10:06 AM: WSJ quote on screen: last time there was this much excitement about a tablet, it had some commandments written on it. Go back to 1991 when Apple announced and shipped its first PowerBooks. This was the first modern laptop computer. Apple invented the modern laptop. Had TFT screen, pushed keyboard up to have palmrests, and had a pointing device – trackball. In 2007, Apple reinvented the phone with the iPhone, now we have the iPhone 3GS, best phone in the world. All of us use laptops and smartphones now. Is there room for a third device in the middle, between a laptop and a smartphone?
10:05 AM: Apple’s revenues over $50b per year. Apple gets revenue from iPods, iPhones, and of course Macs. iPods are mobile devices. iPhones are mobile devices, and most of the Macs we ship now are laptops. Apple is a mobile devices company. That’s what we do. How does Apple stack up against all the other companies selling mobile devices – Apple is the largest mobile device company in the world. Larger than Sony’s mobile devices business, bigger than Samsung, by revenue, bigger than Nokia. Apple is #1 mobile devices company in the world. Those are the updates.
10:03 AM: 50 million visitors in one quarter. One of the newest is fourth in NYC. On Broadway a few blocks up from Lincoln Center. It’s wonderful to be putting these stores… right in the neighborhoods of our customers. Next update: App Store. Incredible phenomenon. 140,000 applications in the App Store. A few weeks ago we announced a used downloaded the 3 billionth app in around 18 months since inception. Lastly, photo of two Steves starting Apple in 1976. 34 years later, we just ended holiday quarter with $15.6B in revenue.

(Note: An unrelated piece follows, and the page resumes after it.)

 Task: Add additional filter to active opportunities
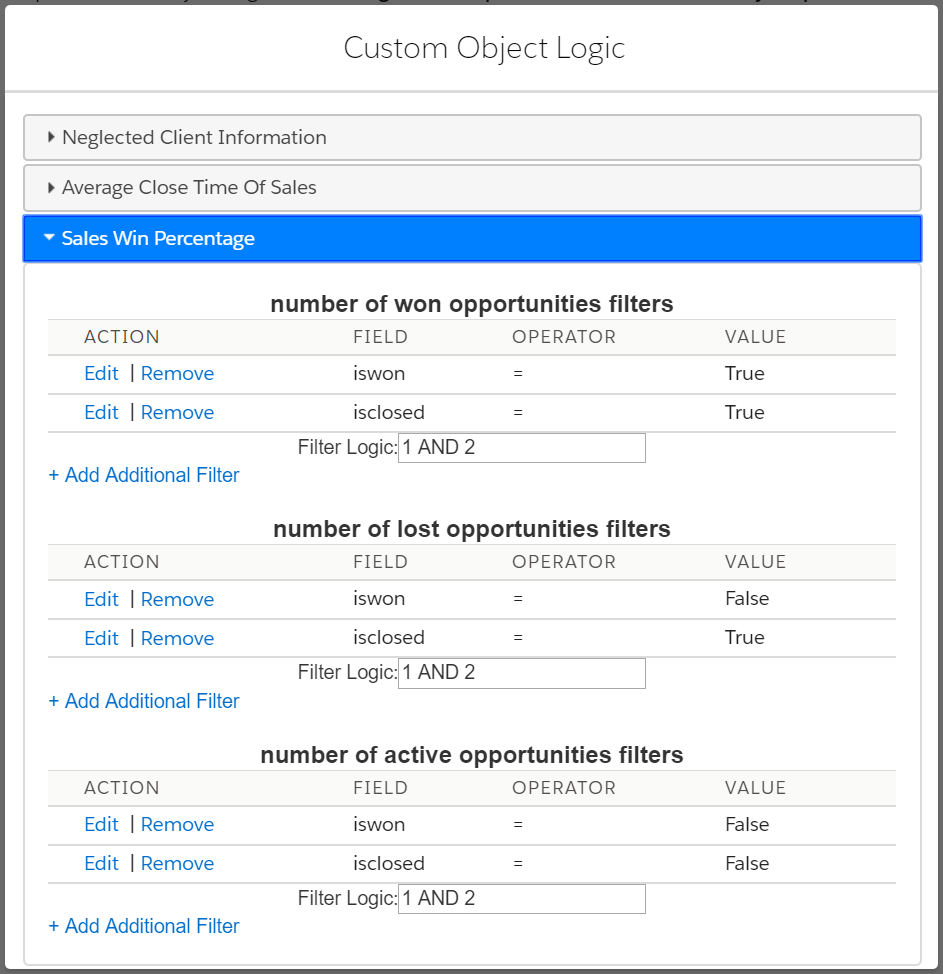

10:02 AM: Good morning and thank you all for coming today. We want to kick off 2010 by introducing a truly magical and revolutionary product today. But before we get to that, I have some updates. First, iPods: We sold our 250,000,000th iPod since 2001 a few weeks ago. They’ve changed the way we discover, engage + purchase music. Second update: retail stores. We now have 284 retail stores.
10:01 AM: Applause starts from the Apple people. Steve takes the stage. Looking very similar to last time.
10:00 AM: Lights are dimming. Cameras are all focused on the stage. Dylan’s Like a Rolling Stone continues on…
10:00 AM: Thanks for joining us, everyone! I’m going to dispense in some cases with timestamps this time – don’t worry, allow the page to auto-reload and you’ll get all the good stuff.
9:57 AM: Walls have paint splattered banners matching the invite theme – three banners on each wall, with some VIP seating areas above each one.
9:56 AM: Stage is totally different than the norm: there’s a lounge chair up there with a table, and something (iPad?) laying on top of the table up there. Podium areas are set up to the left and right of the stage, bereft of typical iMacs etc. that are used at these events. Bottles of water are on one of them.
9:55 AM: Like a Rolling Stone is currently playing – a live version. “Welcome to this Apple Special Event. Please take a moment to turn off your cell phones and paging devices…”
9:53 AM: So far, a lot of live tracks – Bob Dylan et al. – have been playing within the room as people wait for the event to start. Contrast with prior heavily produced stuff, Coldplay et al.